Figure 2. Characterization of Toxoplasma AP endonucleases.

A. Western analysis with affinity-purified anti-TgAPE or anti-TgAPN, each used at a 1:10,000 dilution. The designated amount of Toxoplasma protein lysate is shown. Recombinant (r) protein expressed and purified from E. coli was run as control, and suggests anti-TgAPE binds its protein with greater affinity than anti-TgAPN, yet TgAPN is much more readily detected in lysates derived from tachyzoites.
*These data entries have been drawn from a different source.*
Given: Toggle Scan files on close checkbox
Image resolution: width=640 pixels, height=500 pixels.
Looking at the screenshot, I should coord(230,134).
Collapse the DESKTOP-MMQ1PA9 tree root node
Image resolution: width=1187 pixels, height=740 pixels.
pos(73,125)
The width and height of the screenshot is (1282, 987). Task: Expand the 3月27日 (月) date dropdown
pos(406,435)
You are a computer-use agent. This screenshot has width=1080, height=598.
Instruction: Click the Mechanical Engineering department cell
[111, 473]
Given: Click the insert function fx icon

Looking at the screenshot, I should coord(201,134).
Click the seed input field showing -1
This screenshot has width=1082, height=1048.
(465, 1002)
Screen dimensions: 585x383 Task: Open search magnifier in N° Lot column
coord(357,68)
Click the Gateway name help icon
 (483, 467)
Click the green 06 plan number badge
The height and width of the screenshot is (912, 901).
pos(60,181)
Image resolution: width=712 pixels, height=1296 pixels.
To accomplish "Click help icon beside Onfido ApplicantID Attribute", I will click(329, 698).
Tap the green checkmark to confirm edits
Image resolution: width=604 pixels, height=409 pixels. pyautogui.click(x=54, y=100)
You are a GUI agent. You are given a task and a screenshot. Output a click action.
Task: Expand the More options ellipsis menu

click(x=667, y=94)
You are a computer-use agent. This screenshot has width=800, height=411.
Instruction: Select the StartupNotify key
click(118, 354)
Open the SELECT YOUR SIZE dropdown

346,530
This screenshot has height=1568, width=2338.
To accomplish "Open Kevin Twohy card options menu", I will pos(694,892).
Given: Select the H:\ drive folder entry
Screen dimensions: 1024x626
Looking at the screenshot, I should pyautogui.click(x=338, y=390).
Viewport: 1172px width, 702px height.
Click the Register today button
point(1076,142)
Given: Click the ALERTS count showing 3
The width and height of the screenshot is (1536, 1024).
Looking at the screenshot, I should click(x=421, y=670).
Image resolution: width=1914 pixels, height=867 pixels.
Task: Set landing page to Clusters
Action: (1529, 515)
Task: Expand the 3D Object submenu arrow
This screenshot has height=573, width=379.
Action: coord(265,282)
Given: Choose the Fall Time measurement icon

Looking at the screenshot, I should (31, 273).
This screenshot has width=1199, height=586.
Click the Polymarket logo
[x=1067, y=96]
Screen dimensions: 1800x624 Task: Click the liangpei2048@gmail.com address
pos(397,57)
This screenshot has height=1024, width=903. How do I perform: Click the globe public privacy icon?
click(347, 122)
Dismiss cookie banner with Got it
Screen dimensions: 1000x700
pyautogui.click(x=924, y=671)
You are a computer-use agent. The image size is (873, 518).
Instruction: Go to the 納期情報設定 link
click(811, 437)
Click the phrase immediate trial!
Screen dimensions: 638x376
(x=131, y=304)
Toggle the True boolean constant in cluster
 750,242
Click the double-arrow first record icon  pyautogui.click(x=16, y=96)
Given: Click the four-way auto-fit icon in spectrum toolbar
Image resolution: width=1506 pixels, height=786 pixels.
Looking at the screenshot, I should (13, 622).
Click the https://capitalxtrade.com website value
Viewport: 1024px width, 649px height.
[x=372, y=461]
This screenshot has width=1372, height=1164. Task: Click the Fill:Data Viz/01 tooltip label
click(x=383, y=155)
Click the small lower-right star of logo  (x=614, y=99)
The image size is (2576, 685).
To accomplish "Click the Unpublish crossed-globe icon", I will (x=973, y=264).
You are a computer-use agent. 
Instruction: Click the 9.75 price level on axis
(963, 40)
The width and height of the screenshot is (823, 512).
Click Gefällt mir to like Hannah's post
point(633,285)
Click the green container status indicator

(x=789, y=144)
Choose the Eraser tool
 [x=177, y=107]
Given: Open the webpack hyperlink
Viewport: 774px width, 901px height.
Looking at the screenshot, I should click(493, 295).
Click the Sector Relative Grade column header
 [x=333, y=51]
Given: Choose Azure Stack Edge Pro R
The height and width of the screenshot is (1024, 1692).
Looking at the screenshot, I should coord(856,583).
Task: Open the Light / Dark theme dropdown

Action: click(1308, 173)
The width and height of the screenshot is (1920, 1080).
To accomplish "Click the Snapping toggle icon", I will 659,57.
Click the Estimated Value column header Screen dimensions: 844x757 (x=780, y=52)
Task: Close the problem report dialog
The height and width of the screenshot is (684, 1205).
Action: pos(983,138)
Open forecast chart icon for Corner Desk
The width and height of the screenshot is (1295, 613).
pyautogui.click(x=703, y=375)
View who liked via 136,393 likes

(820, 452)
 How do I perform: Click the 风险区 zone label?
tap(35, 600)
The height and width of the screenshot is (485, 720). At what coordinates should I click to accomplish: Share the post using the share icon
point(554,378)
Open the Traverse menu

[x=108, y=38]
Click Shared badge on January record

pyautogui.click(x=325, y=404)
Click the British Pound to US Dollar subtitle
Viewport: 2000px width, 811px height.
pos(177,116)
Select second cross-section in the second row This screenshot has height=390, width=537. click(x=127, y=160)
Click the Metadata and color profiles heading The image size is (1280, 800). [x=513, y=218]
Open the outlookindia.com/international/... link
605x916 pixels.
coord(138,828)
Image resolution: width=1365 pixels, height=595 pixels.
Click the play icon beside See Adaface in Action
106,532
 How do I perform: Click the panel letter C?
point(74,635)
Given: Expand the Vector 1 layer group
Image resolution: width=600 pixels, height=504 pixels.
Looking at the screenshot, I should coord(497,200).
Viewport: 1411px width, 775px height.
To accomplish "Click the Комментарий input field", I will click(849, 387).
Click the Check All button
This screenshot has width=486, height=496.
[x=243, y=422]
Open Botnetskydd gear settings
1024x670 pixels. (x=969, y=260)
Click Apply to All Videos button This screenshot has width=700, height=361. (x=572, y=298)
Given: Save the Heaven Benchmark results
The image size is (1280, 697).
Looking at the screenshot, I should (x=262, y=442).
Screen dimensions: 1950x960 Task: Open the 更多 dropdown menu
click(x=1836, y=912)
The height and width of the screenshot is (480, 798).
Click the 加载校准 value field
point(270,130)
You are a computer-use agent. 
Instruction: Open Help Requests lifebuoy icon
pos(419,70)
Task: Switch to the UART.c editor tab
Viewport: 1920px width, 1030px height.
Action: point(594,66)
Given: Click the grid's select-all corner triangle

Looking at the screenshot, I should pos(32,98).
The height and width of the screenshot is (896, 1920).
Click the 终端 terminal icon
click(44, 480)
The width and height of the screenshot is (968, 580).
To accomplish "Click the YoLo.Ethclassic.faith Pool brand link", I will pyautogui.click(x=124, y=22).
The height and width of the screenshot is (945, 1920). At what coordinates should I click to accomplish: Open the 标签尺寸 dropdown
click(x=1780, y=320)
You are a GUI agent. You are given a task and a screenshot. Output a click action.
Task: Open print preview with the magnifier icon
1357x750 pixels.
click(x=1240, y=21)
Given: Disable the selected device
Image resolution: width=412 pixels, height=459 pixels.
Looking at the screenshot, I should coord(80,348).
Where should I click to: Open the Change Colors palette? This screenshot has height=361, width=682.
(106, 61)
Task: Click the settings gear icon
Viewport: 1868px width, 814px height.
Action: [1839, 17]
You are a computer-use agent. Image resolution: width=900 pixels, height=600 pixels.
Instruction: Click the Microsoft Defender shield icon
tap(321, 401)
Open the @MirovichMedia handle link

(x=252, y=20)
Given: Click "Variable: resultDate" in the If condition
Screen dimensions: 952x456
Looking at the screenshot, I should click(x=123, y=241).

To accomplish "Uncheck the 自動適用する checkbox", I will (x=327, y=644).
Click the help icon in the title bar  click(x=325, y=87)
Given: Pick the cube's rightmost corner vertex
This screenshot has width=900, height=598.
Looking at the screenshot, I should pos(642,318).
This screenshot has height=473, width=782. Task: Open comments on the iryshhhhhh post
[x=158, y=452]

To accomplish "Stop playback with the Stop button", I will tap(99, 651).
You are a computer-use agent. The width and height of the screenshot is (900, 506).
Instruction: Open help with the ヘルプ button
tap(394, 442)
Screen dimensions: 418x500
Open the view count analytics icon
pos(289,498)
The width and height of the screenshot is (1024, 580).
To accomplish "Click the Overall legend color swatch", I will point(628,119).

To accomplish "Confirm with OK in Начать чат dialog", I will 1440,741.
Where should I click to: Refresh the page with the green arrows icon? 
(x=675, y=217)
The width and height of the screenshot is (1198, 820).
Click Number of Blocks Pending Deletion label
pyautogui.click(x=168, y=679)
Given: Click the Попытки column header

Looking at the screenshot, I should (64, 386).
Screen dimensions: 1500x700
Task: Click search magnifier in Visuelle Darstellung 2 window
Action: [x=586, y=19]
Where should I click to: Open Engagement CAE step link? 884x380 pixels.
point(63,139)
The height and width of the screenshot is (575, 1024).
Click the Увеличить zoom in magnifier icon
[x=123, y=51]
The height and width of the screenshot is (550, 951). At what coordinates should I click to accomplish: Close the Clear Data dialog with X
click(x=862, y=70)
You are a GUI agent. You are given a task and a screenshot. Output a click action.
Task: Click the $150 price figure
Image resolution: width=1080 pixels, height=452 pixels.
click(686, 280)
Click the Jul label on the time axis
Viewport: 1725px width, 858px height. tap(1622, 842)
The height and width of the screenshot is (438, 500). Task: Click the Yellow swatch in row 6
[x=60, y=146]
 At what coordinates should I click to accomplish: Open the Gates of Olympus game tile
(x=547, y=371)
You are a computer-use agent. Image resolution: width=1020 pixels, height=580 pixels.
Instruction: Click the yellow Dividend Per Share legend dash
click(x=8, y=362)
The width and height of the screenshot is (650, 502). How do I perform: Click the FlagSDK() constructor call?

B. IFA of intracellular parasites probed with 1:1,000 dilution of anti-TgAPE (top panels, green) or 1:10,000 dilution anti-TgAPN (lower panels, green). 4′,6-diamidino-2-phenylindole (DAPI) was used as a co-stain to highlight the nuclear compartment (blue). hN= host cell nucleus. Arrowheads point to parasite apicoplast organelle. C. Total AP endonuclease activity in wild-type Toxoplasma lysate, performed in presence of 1.0 mM MgCl₂. Lane 1, 10 nM recombinant human APE1 (PC, positive control); lane 2, DNA alone (NC, negative control); lanes 3–8, increasing amounts of Toxoplasma lysate (100, 250, 500, 1000, 1500 and 3000 ng, respectively). The columns on the graphs below each gel correspond to the percent activity of the sample directly above and are representative of the average percent activity of two independent assays. D. APN activity levels in parasite lysate, as determined by degree of cleaved oligonucleotide. AP endonuclease assays were performed in the presence of 10 mM EDTA to chelate Mg²⁺. Lane 1, 10 nM recombinant TgAPN (PC, positive control); lane 2, DNA alone (NC, negative control); lanes 3–8, increasing amounts of Toxoplasma lysate (100, 250, 500, 1000, 1500 and 3000 ng, respectively).